• **Problem requirements**: Among the entries below, find the line with "You are a GUI", then quote it and each following line up to and including the line with "This screenshot has width=1225, height=980.", and nothing else.
Top of Supplied material
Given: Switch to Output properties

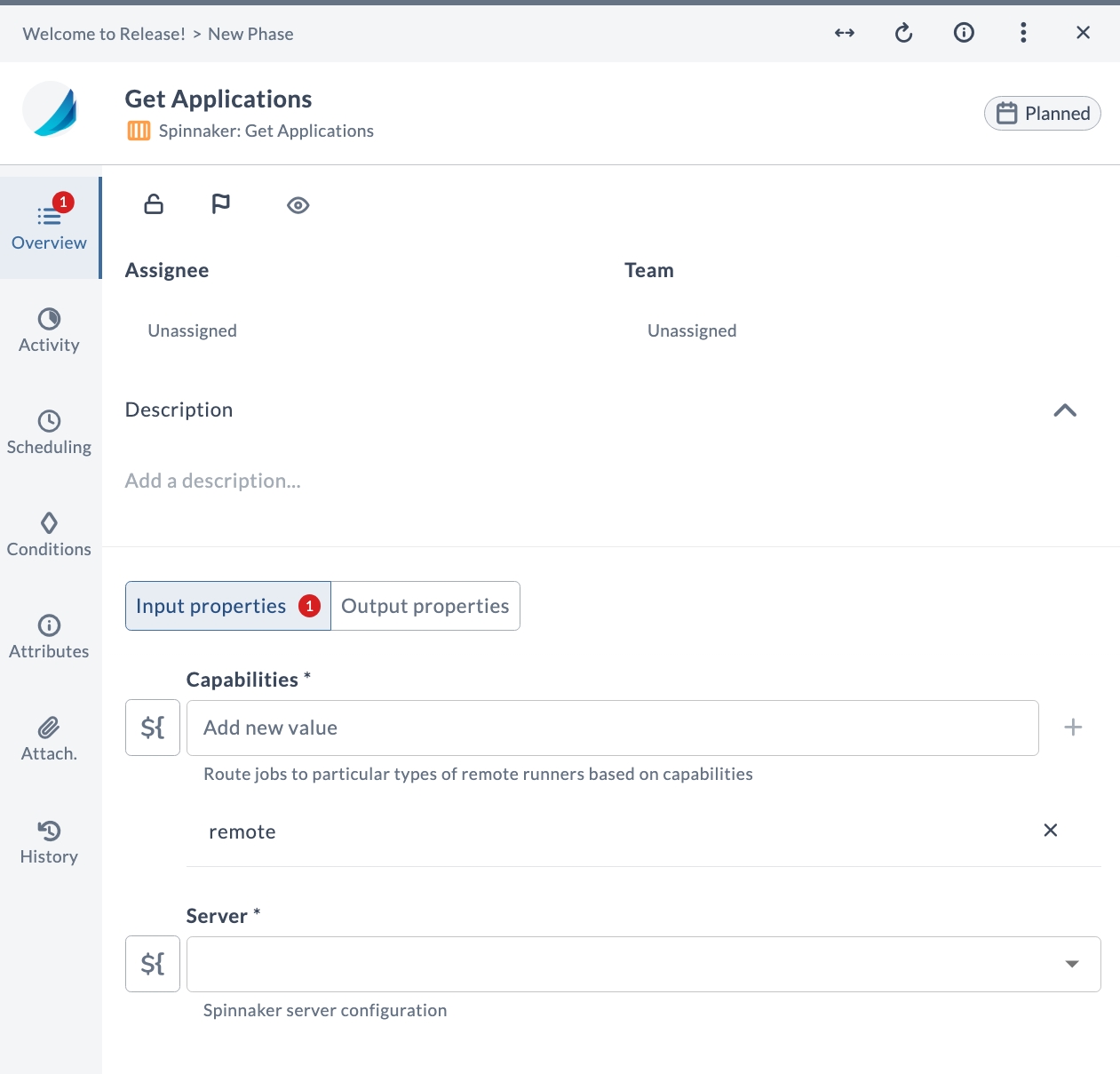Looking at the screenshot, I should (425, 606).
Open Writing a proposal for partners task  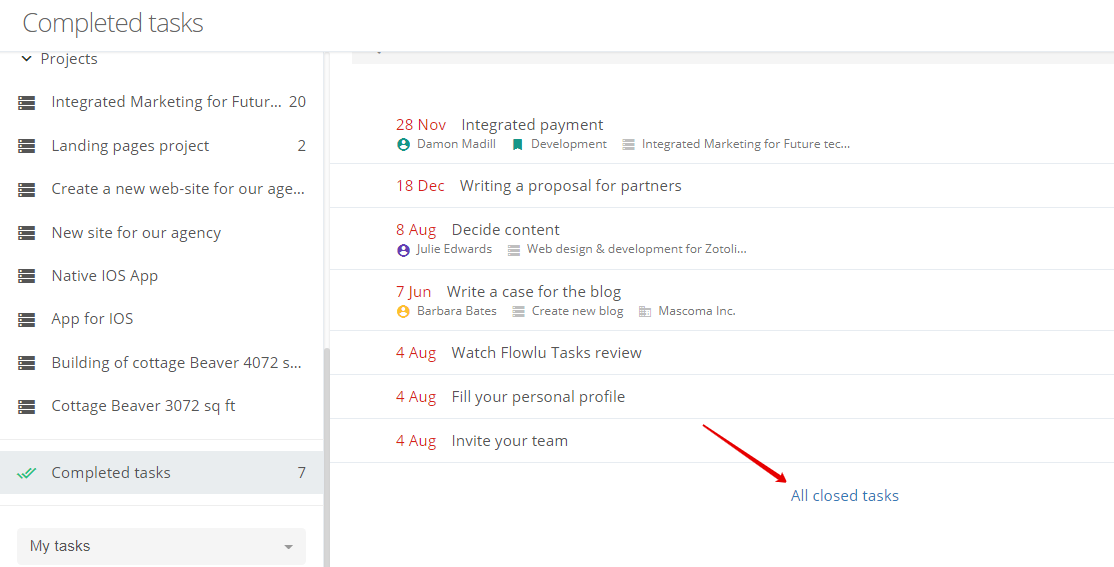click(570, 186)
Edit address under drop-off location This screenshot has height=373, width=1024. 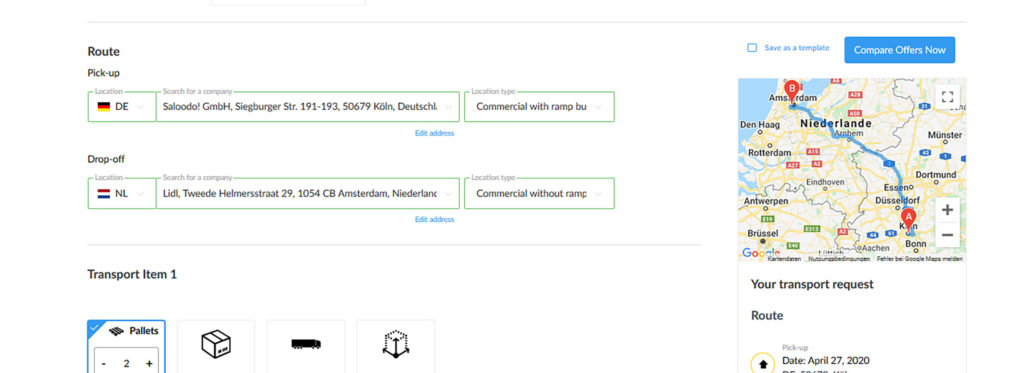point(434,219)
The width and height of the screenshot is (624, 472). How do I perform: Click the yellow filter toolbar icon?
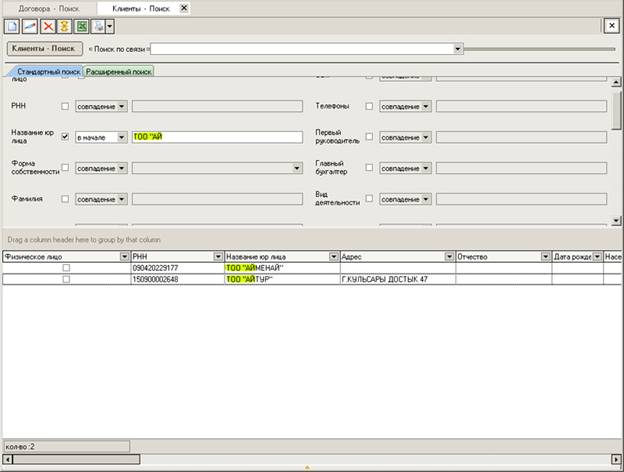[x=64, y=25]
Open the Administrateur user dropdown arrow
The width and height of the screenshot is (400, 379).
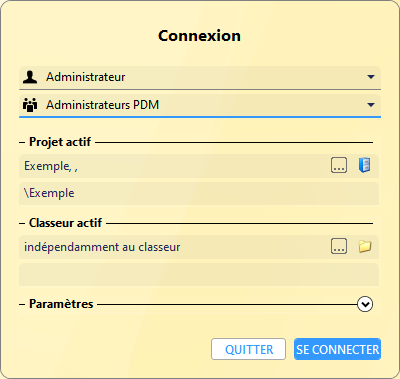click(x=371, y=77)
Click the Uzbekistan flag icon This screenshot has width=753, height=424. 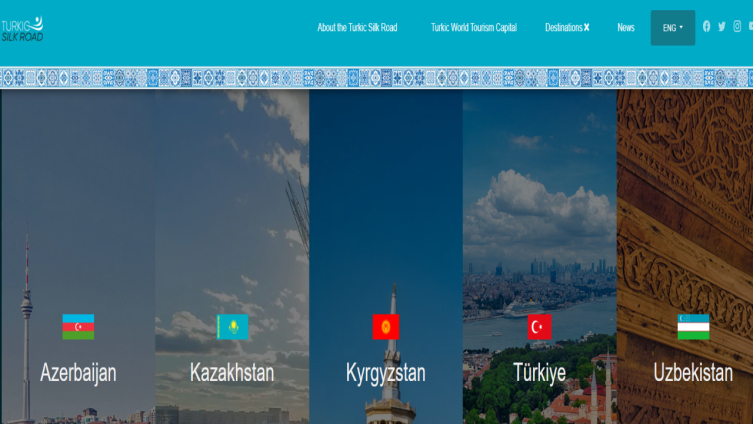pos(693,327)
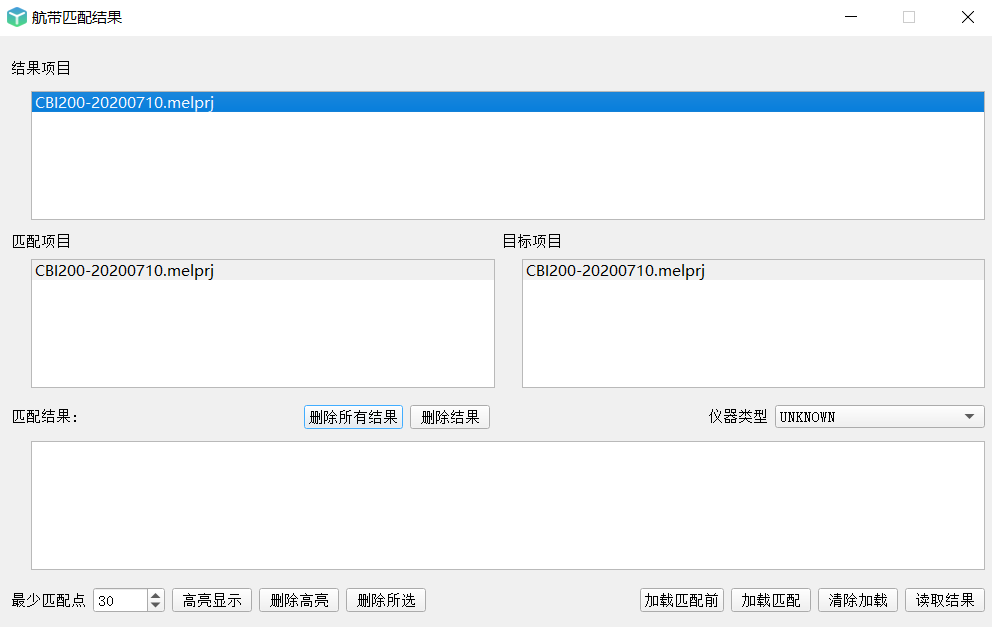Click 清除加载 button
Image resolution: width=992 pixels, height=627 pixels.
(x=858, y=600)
Bottom of Supplied material
Top of Supplied material
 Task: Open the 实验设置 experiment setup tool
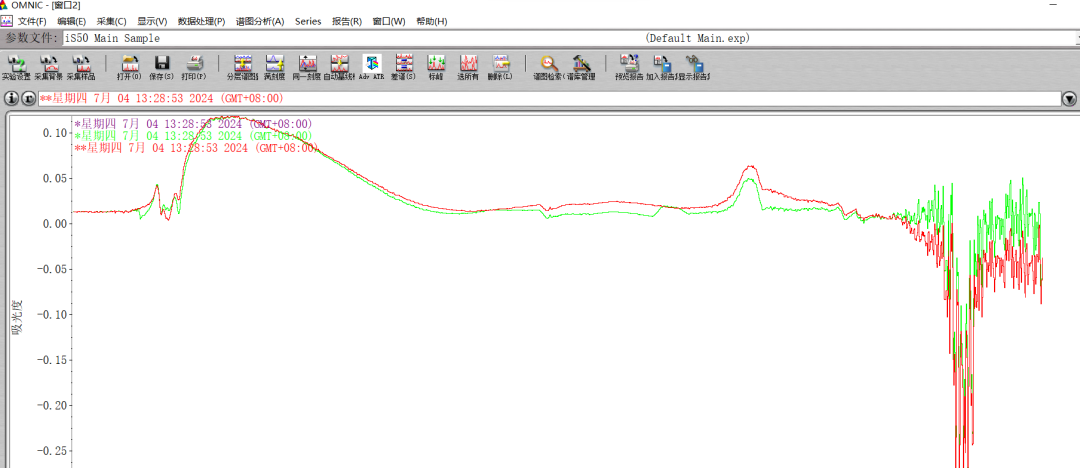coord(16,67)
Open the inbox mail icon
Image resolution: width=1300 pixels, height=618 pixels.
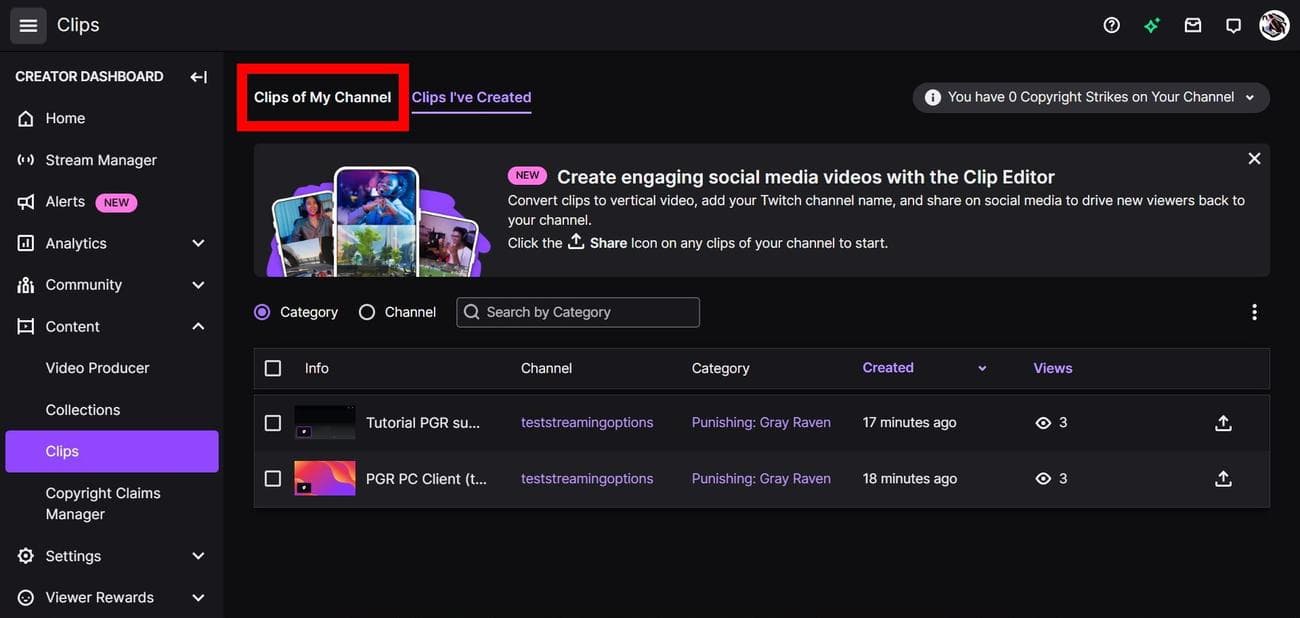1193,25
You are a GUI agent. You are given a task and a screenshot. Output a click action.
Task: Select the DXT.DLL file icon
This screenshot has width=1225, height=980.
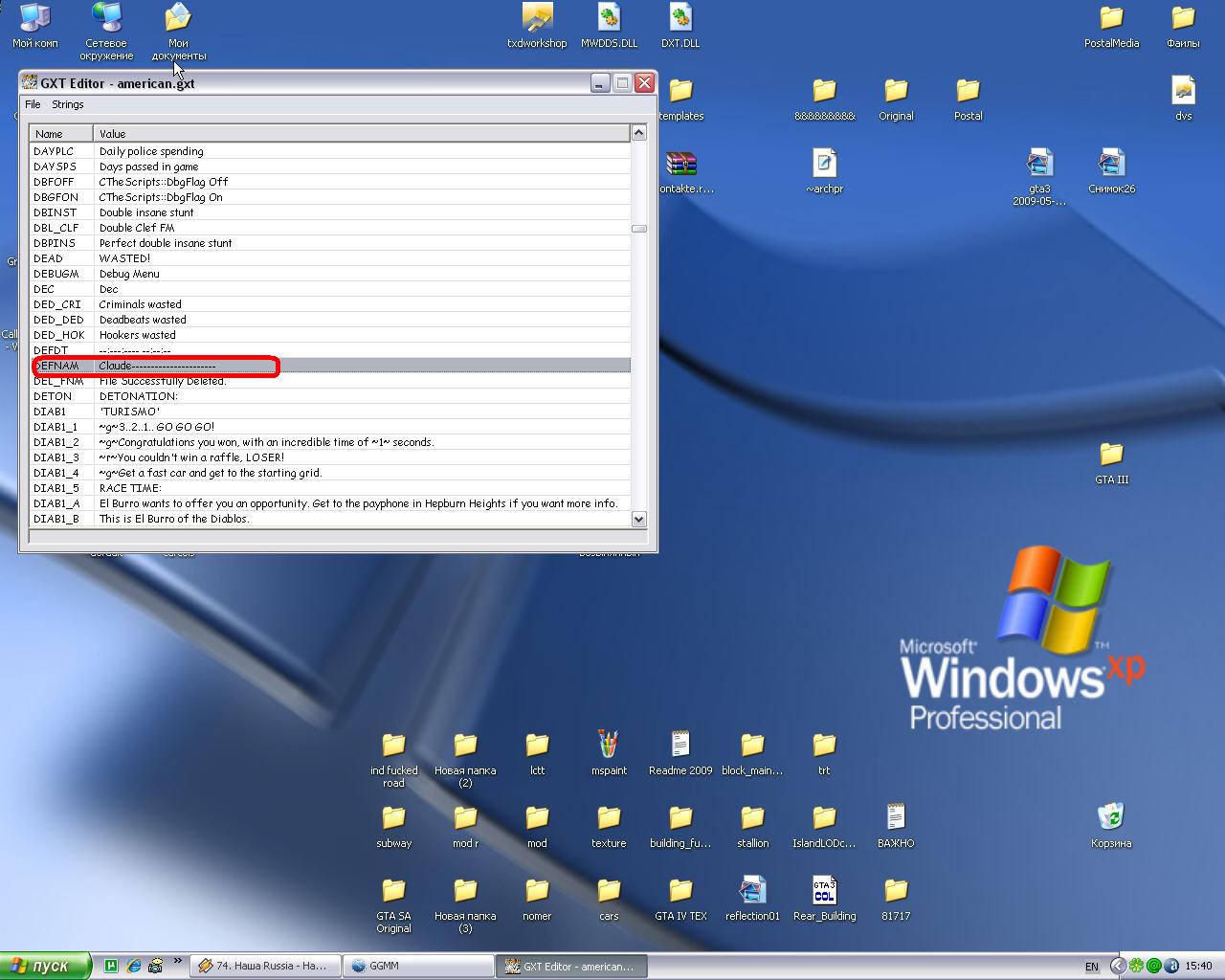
Bottom of Supplied material
• **Output below**:
You are a GUI agent. You are given a task and a screenshot. Output a click action.
Task: Select the DXT.DLL file icon
This screenshot has width=1225, height=980.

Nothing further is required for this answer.